Paul Pelosi, the multimillionaire husband of Democrat Representative Nancy Pelosi of California, formerly Speaker of the House, sold 30,000 shares of stock in Google just a month prior to the announcement by the Department of Justice (DOJ) of an antitrust lawsuit against the tech giant. A financial disclosure of the sale was filed with the House of Representatives.
Pelosi reported that Google stock was sold in three separate transactions between December 20 and December 28, 2022, which involved the sale of 10,000 stock shares in Alphabet, Inc., Google’s parent company.
The Periodic Transaction Report was filed with the House, and each transaction involved amounts between $500,001 and $1,000,000, which yielded capital gains of more than $200. However, it remains to be seen how significant the profit was. Altogether, the trades involved between $1.5 million and $3 million of assets and 30,000 shares.
Eight states and the DOJ announced a lawsuit against Google Tuesday, alleging the company exercised a monopoly over internet search traffic and engaged in anticompetitive behavior.
“Google’s anticompetitive behavior has raised barriers to entry to artificially high levels, forced key competitors to abandon the market for ad tech tools, dissuaded potential competitors from joining the market, and left Google’s few remaining competitors marginalized and unfairly disadvantaged,” the states and DOJ allege.

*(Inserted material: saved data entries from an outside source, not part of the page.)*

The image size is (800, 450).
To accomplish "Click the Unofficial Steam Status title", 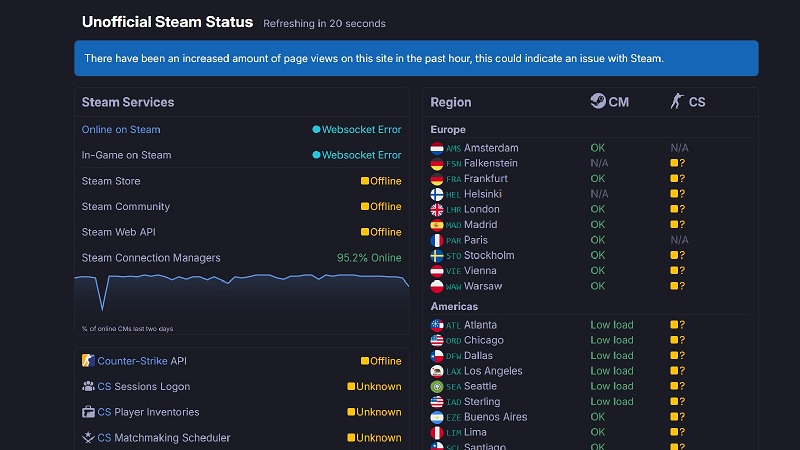I will (x=167, y=22).
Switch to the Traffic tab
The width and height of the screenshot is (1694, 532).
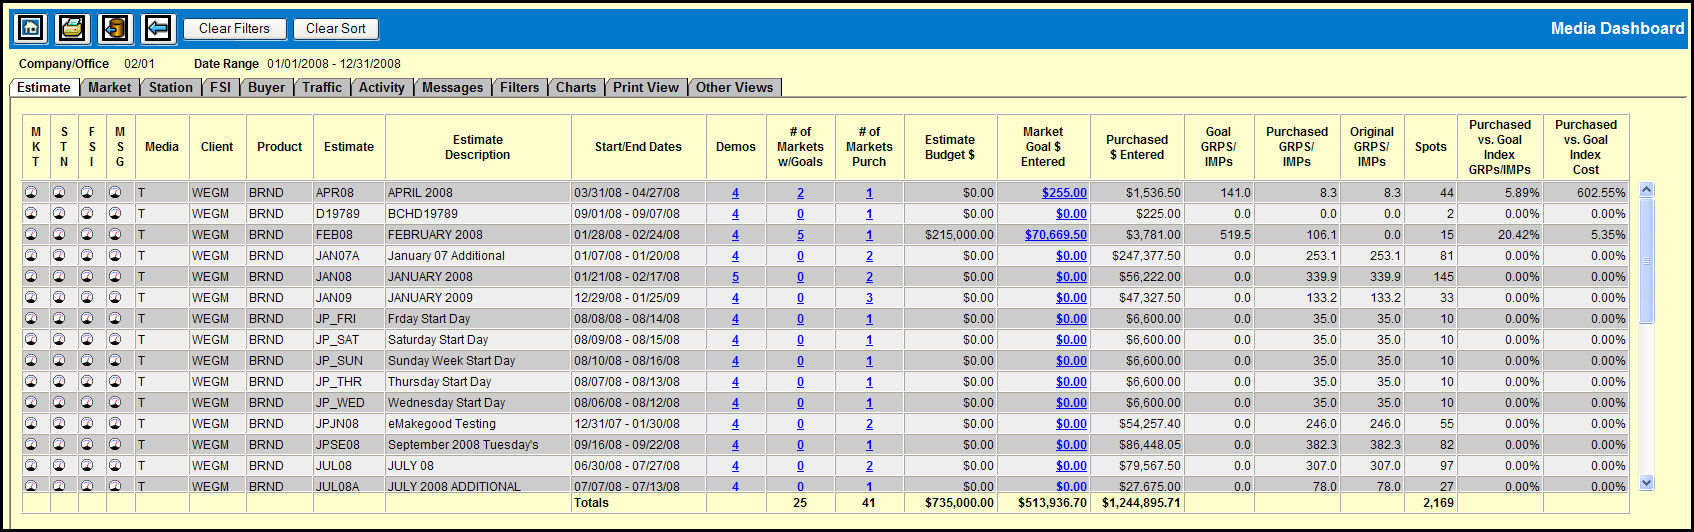(322, 88)
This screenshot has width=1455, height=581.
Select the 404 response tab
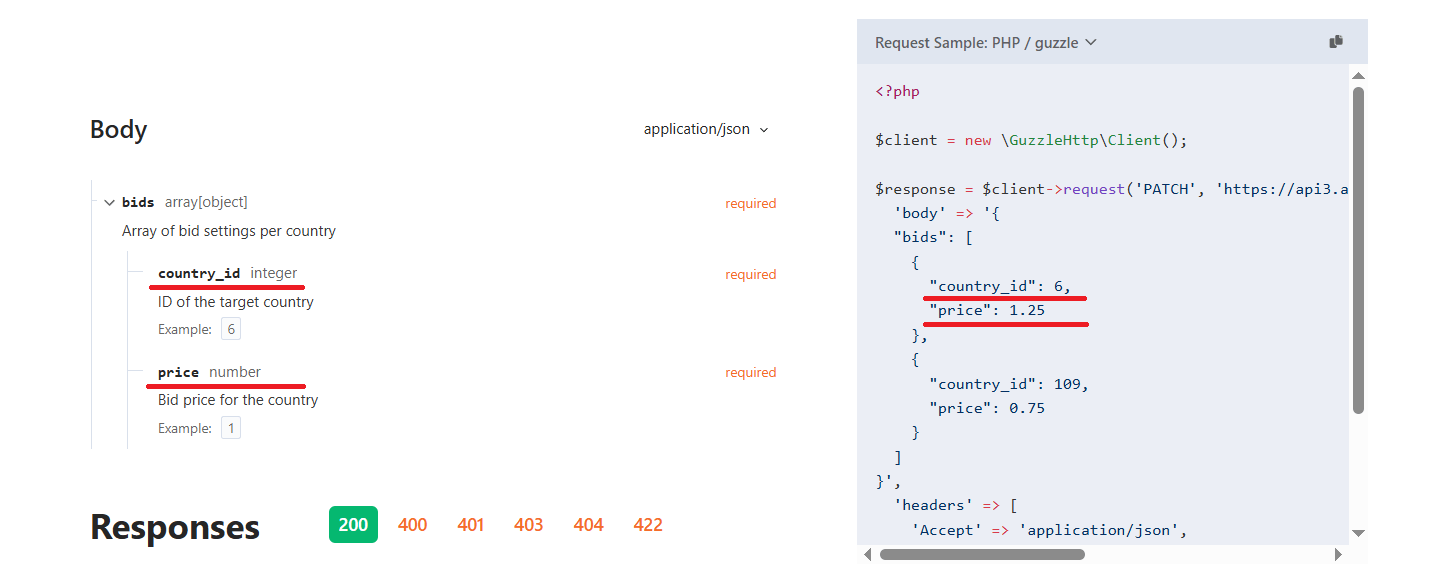(x=588, y=525)
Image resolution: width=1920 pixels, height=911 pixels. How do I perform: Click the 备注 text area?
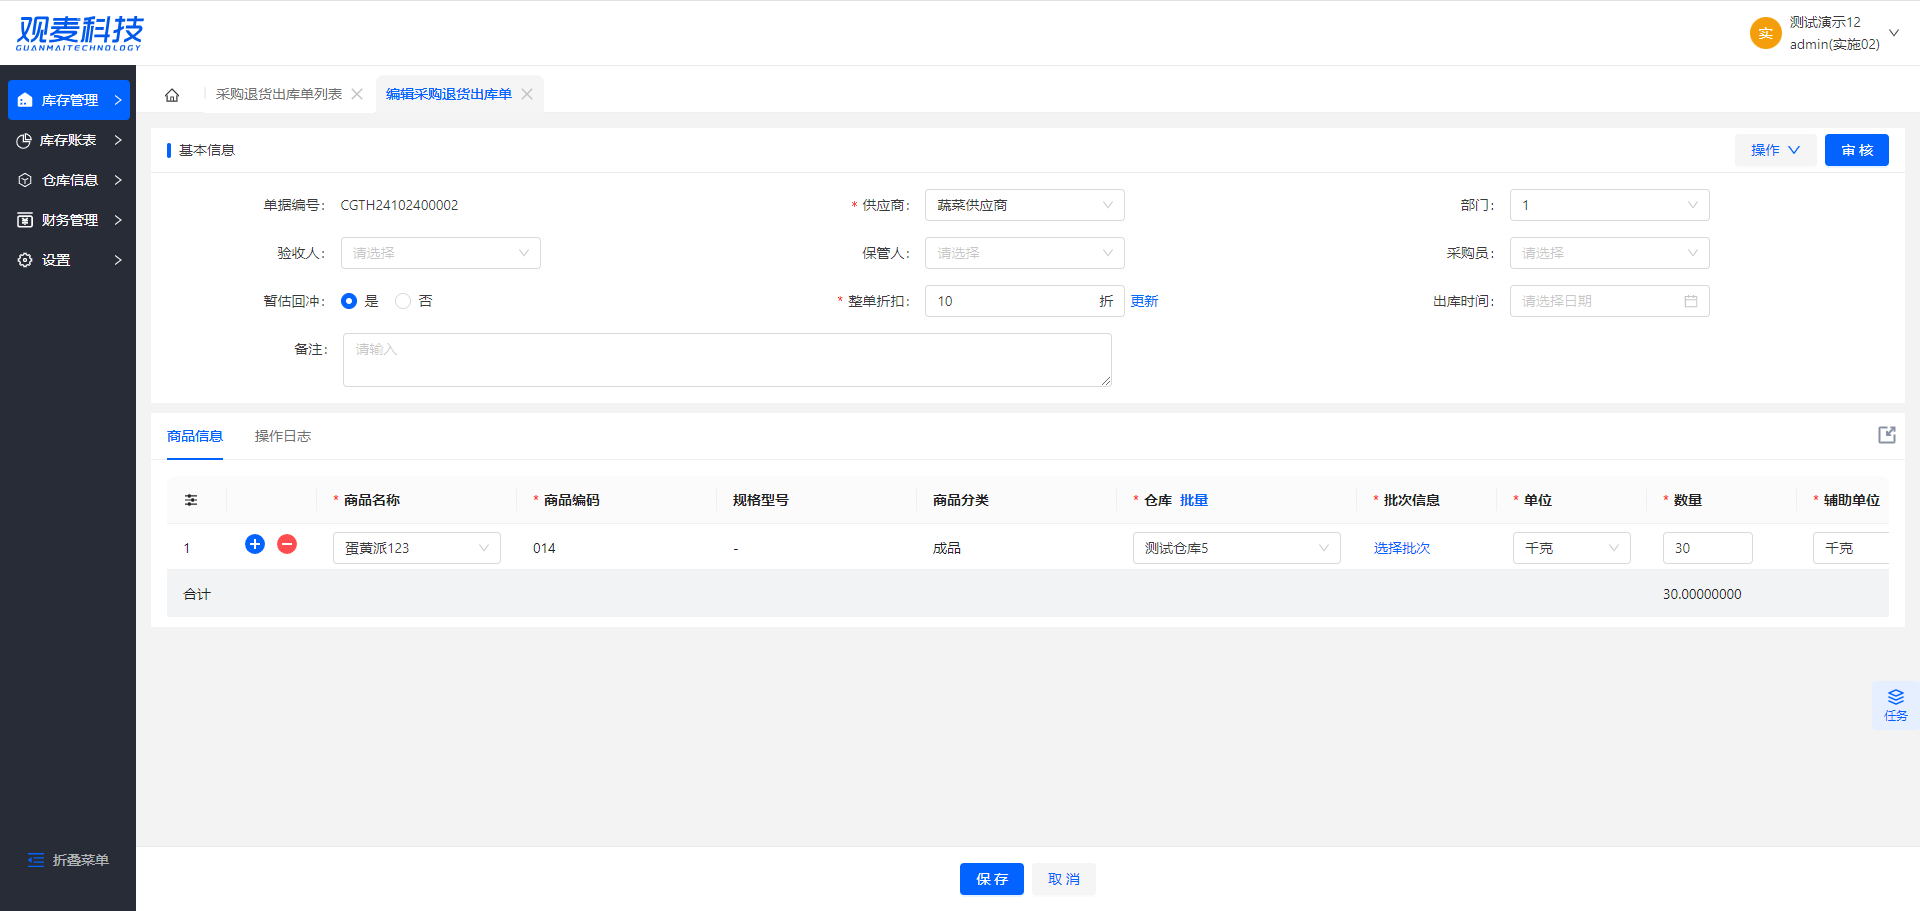pos(727,360)

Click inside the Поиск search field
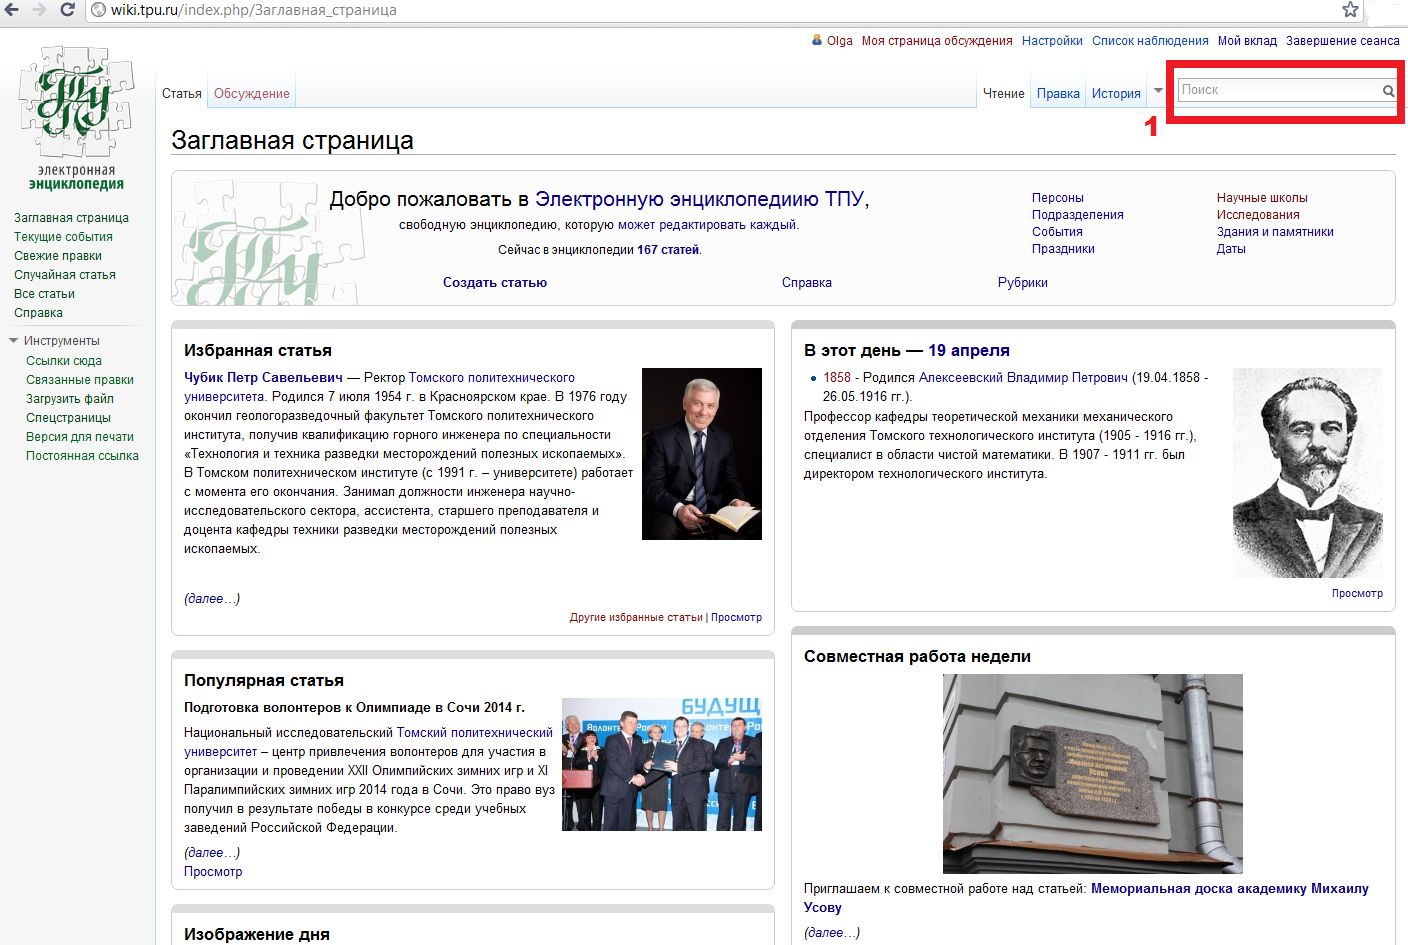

The Pelosi family’s stock transactions have drawn scrutiny in recent years. Before Congress’ passage of the CHIPS Act last year, Paul Pelosi bought between $1 million and $5 million worth of shares of Nvidia. The CHIPS Act was ultimately signed into law and produced roughly $52 billion in subsidies to boost the production of domestic computer chips.
In July, a spokesperson for then-Speaker Pelosi’s office maintained that she “does not own any stocks” and “has no prior knowledge or subsequent involvement in any transactions.”
The spokesperson said Pelosi had asked the House committee responsible for regulating financial disclosures by members to “examine the issue of Members’ unacceptable noncompliance with the reporting requirements in the STOCK Act, including the possibility of stiffening penalties.”
Legislation that would ban Congressional members from trading stocks stalled at the end of the 117th Congress. However, lawmakers have reintroduced proposals in the meanwhile.
Senator Josh Hawley introduces new trading legislation
This week, Republican Senator Josh Hawley of Missouri introduced the Preventing Elected Leaders from Owning Securities and Investments (PELOSI) Act. The act would ban Congressional lawmakers from stock trading. Hawley tweeted a response to the news about the Pelosi family’s latest stock trade highlighting that Pelosi sold $3 million in Google shares only four weeks before the lawsuit’s announcement.
Efforts to promote transparency into lawmakers’ investments and increase oversight increased after it was revealed that then-Senator Richard Burr, Republican of North Carolina, suddenly sold hundreds of thousands of dollars from his own investment portfolio after he had a closed-door briefing in February 2020 on the possible impact of the Covid-19 pandemic.
Burr was investigated over the stock trades by the Securities and Exchange Commission, which ended its probe earlier this month without taking action.
It remains to be seen if the present Congress will hold votes on legislation linked to lawmakers’ and their families’ dealings in the financial markets. One law currently on the books is the Stop Trading on Congressional Knowledge (STOCK) Act of 2012. It requires lawmakers to report stock trades to Congress within 45 days of a completed transaction.
The law also prohibits using non-public information for personal profit, including insider trading by members of Congress and other government employees.